Reputation: 331
I am working on C, using GNU library for scientific computing. Essentially, I need to do the equivalent of the following MATLAB code:
x=x.*(A*x);
where x is a gsl_vector, and A is a gsl_matrix.
I managed to do (A*x) with the following command:
gsl_blas_dgemv(CblasNoTrans, 1.0, A, x, 1.0, res);
where res is an another gsl_vector, which stores the result. If the matrix A has size m * m, and vector x has size m * 1, then vector res will have size m * 1.
Now, what remains to be done is the elementwise product of vectors x and res (the results should be a vector). Unfortunately, I am stuck on this and cannot find the function which does that.
If anyone can help me on that, I would be very grateful. In addition, does anyone know if there is some better documentation of GNU rather than https://www.gnu.org/software/gsl/manual/html_node/GSL-BLAS-Interface.html#GSL-BLAS-Interface which so far is confusing me.

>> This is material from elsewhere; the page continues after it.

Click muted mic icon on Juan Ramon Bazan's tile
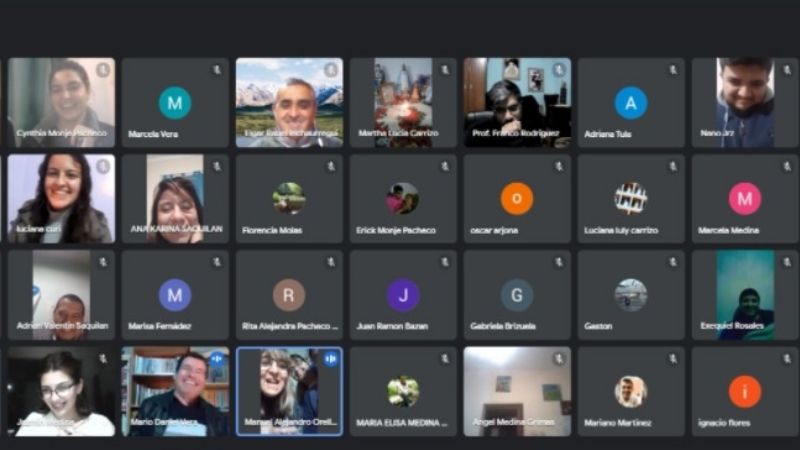Viewport: 800px width, 450px height. coord(445,262)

Finally, would I lose in time performance if I do this step by simply using a for loop (the size of the vector is around 11000 and this step will be repeated 500-5000 times)?
for (i = 0; i < m; i++)
gsl_vector_set(res, i, gsl_vector_get(x, i) * gsl_vector_get(res, i));
Thanks!
Upvotes: 0
Views: 343
Reputation: 96
The function you want is:
gsl_vector_mul(res, x)
I have used Intel's MKL, and I like the documentation on their website for these BLAS routines.
Upvotes: 2
Reputation: 9781
The for-loop is ok if GSL is well designed. For example gsl_vector_set()
and gsl_vector_get()
can be inlined. You could compare the running time with gsl_blas_daxpy
. The for-loop is well optimized if the timing result is similar.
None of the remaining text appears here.